**Direction:** Could you rewrite the entries below with "dropdown" changed to "pull-down list" and nothing else altered? Leave out the pictures.

**Data in this exercise:**

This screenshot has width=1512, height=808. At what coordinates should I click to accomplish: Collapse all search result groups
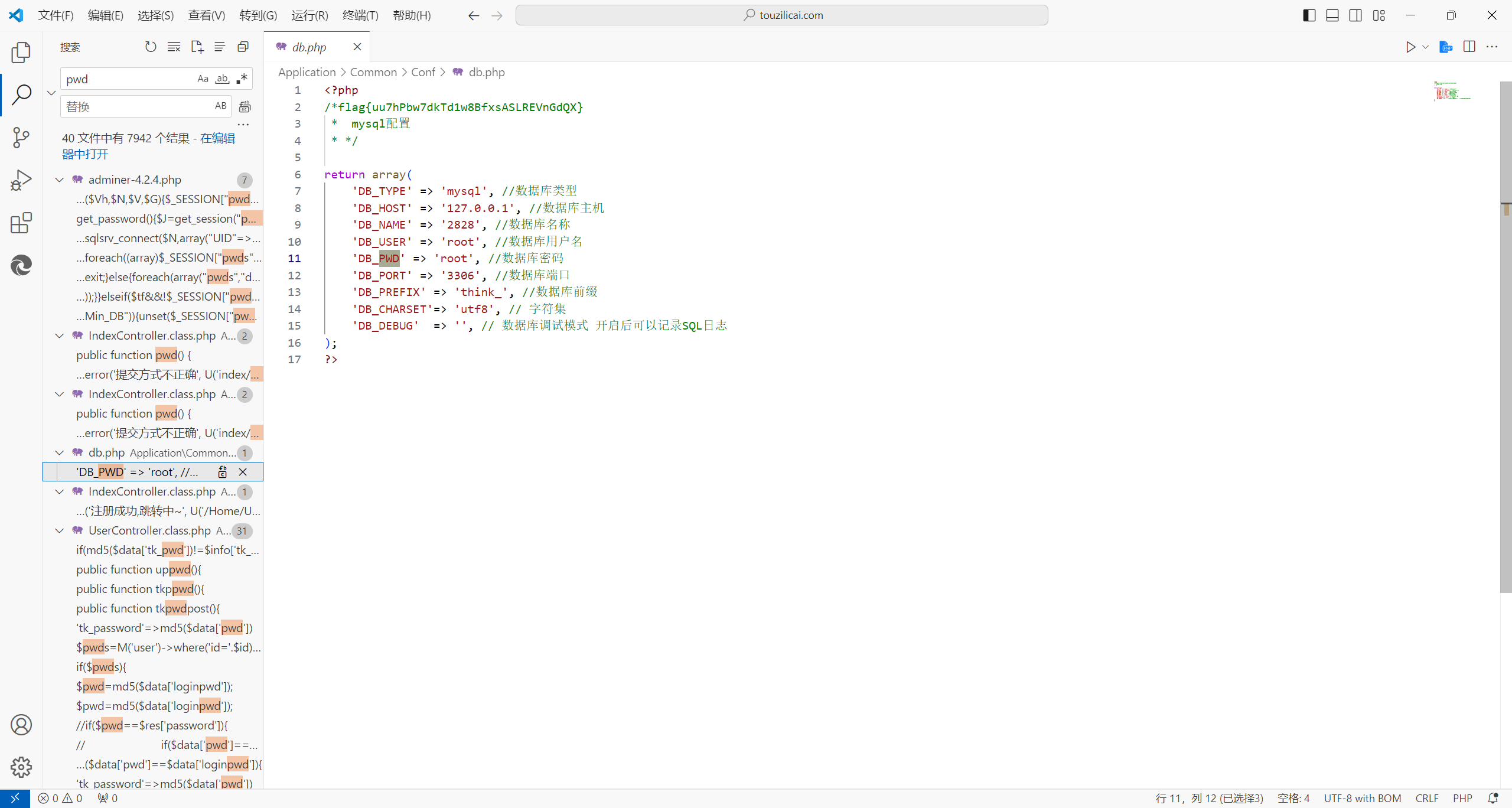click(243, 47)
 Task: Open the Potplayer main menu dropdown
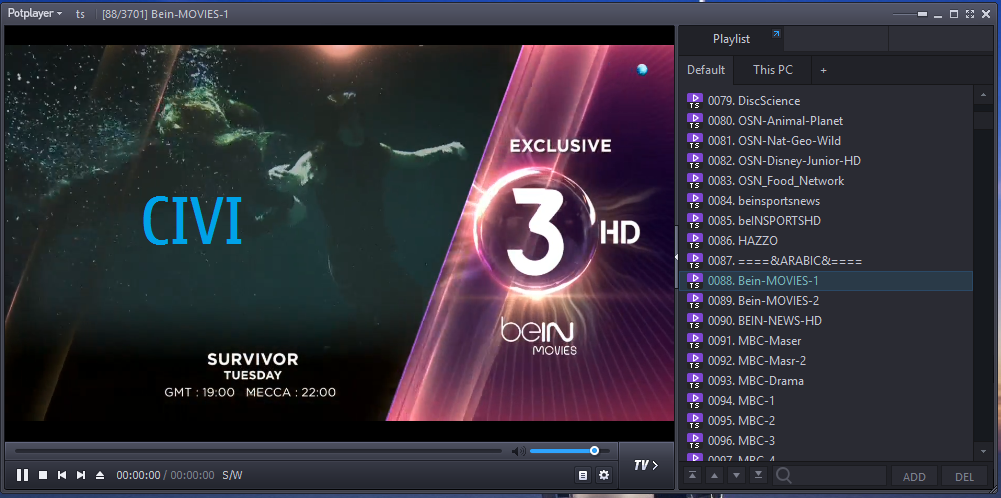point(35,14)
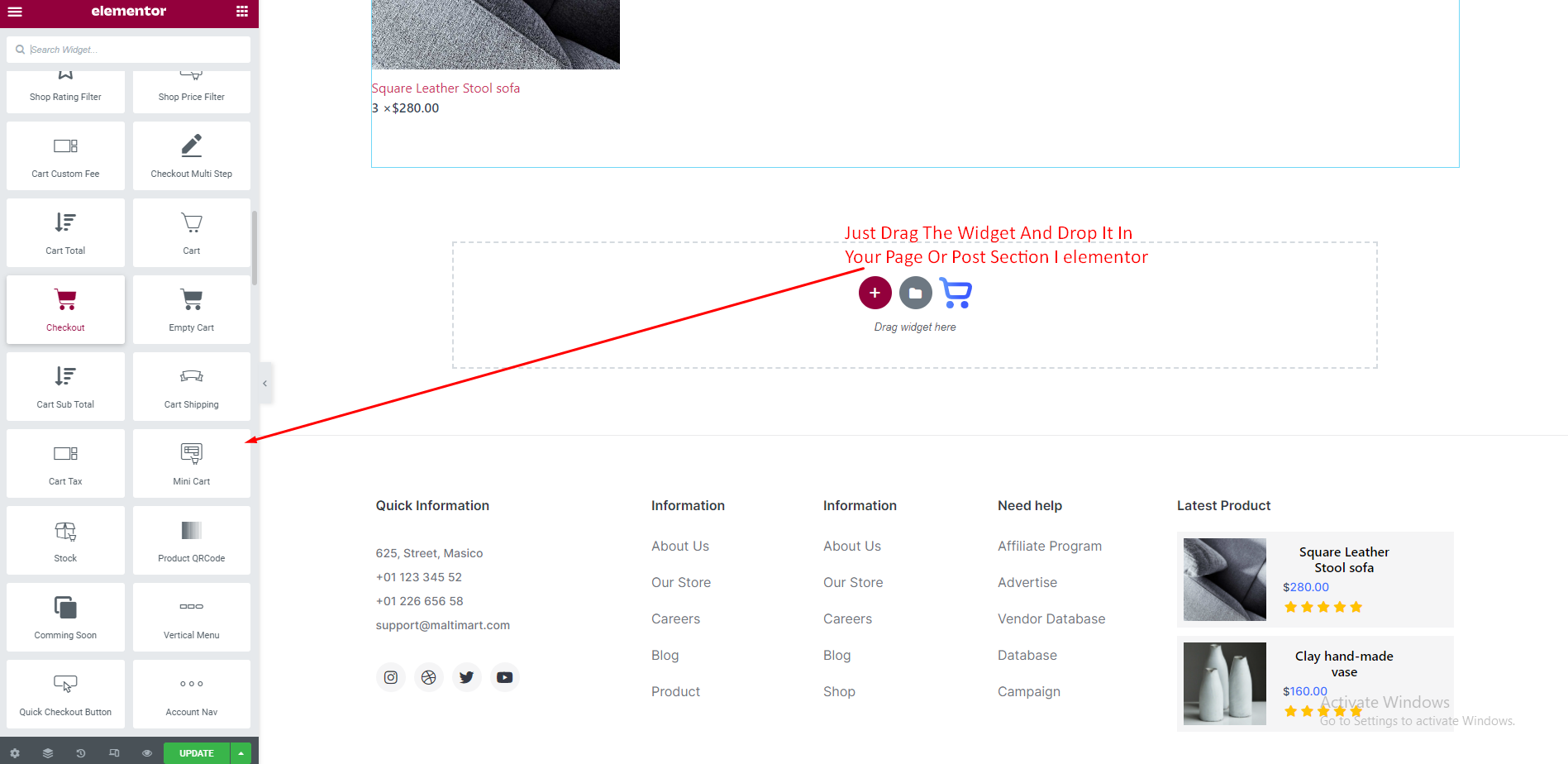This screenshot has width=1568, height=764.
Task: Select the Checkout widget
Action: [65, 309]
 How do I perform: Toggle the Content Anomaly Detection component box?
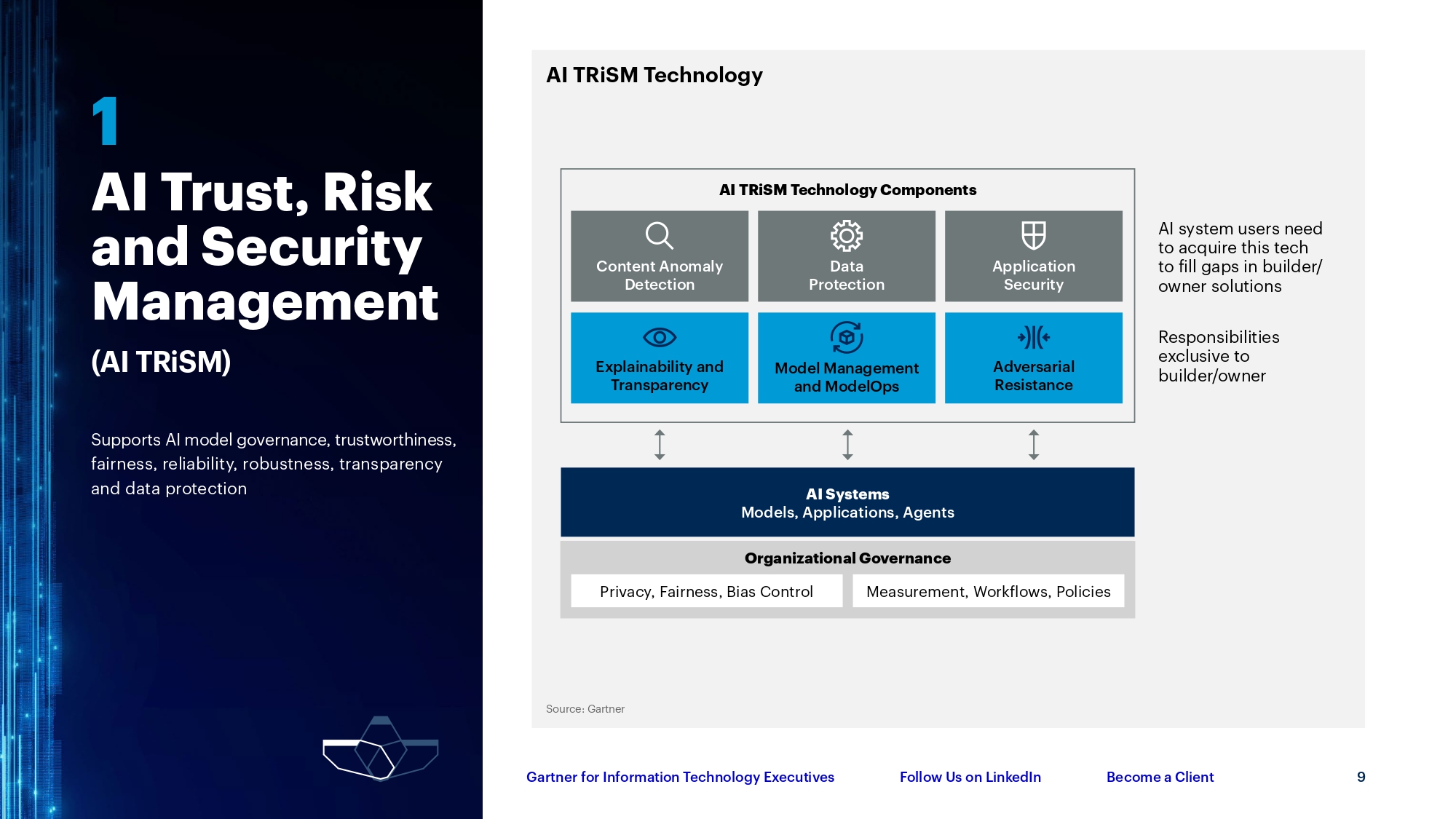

**Exercise output:**
This screenshot has width=1512, height=808. At what coordinates should I click to accomplish: Collapse all search result groups
click(243, 47)
 Task: Open the Potplayer main menu pull-down list
point(35,14)
This screenshot has width=1568, height=764.
Task: Select the Checkout widget
Action: [65, 309]
 How do I perform: Toggle the Content Anomaly Detection component box?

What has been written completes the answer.